HttpTroy 后门
一名与朝鲜有关联的黑客(网名为 Kimsuky)被发现向韩国境内的单个目标投放了一种此前未知的后门程序,该程序被追踪为“HttpTroy”。披露的信息并未包含事件发生的具体时间线,但研究人员报告称,此次入侵始于一个精心设计的钓鱼包裹,该包裹伪装成 VPN 发票,诱骗受害者打开恶意文件。
目录
交付和初始执行
感染始于一个伪装成 VPN 设备发票的 ZIP 压缩包。压缩包内包含一个 Windows SCR 文件,该文件执行后会启动一个自动化的三阶段执行链。第一阶段是一个用 Go 语言编写的小型投放器。该投放器包含三个嵌入式资源,其中一个是看似无害的 PDF 文件,用于诱骗用户打开,以便恶意活动在后台悄无声息地运行。
执行链
- 小型 Golang 投放器(包含嵌入式诱饵 PDF 和其他有效载荷)
- 名为 MemLoad 的加载器组件
- 最终版 DLL 后门,代号 HttpTroy
持久性和加载器行为
加载器 MemLoad 与投放器同时运行,负责持久化和有效载荷部署。它创建一个名为“AhnlabUpdate”的计划任务——这显然是为了模仿 AhnLab 以降低怀疑——并利用该任务持续加载后门。MemLoad 还负责解密 DLL 后门并将其注入到宿主进程空间中执行。
后门提供的功能
- 向受害主机上传和下载任意文件
- 截取桌面屏幕截图
- 以提升的权限执行命令并生成反向 shell
- 直接在内存中加载和运行可执行文件(无文件执行)
- 终止进程并清除活动痕迹
命令与控制和网络行为
HttpTroy 通过向名为 load.auraria.org 的 C2 域发送 POST 请求,以纯 HTTP 协议与其控制器通信。除非进行专门的流量分析,否则使用 HTTP POST 请求会使网络流量与正常的 Web 流量混淆。
反分析和混淆技术
该植入程序采用多层混淆措施来阻碍静态分析和签名检测。它并非将 API 名称和字符串硬编码到程序中,而是通过自定义哈希例程隐藏 API 调用,并使用 XOR 和 SIMD 等运算方式隐藏文本信息。
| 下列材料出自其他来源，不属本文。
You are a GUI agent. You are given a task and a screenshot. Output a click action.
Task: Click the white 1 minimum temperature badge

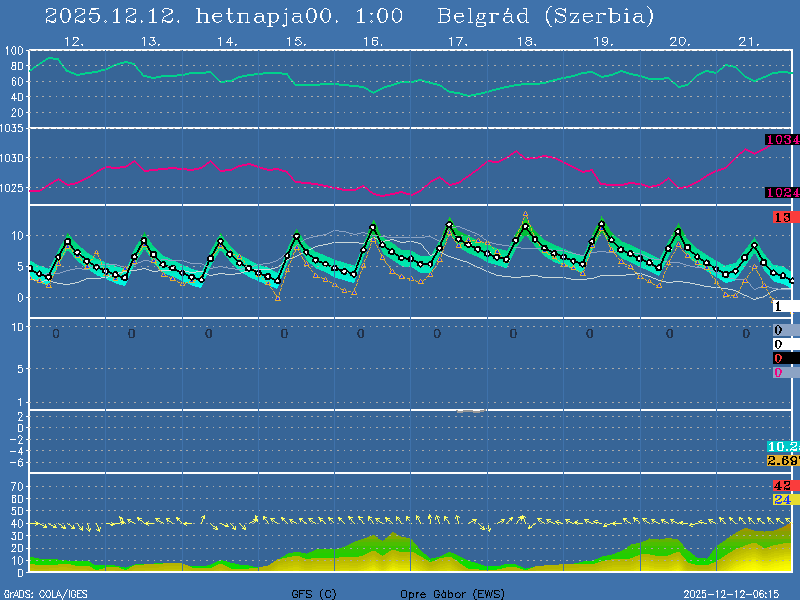point(783,306)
更重要的是,它不会重复使用相同的哈希值或字符串编码——该恶意软件会使用不同的算术和逻辑运算动态地重构所需的 API 哈希值和字符串,从而增加了逆向工程和签名创建的成本。
归因与背景
行为指标和目标定位表明此次活动与 Kimsuky 有关。此次攻击似乎是一次针对韩国用户的定向鱼叉式网络钓鱼攻击。研究人员并未公布事件发生的确切时间。
结论
为了检测和缓解 HttpTroy 可能造成的感染,各组织应密切监控其系统,查找任何可疑的计划任务,尤其是那些伪装成合法供应商更新的任务。应配置网络防御措施,以识别并标记指向未知或不常见外部域的 HTTP POST 通信,以便在条件允许的情况下对传输的数据进行更深入的检查。
安全团队还应限制或阻止在各个端点上执行意外的 SCR 文件和无法识别的 Golang 二进制文件。此外,部署能够识别内存代码执行和检测异常进程注入活动的强大端点保护解决方案,可以显著降低安全风险。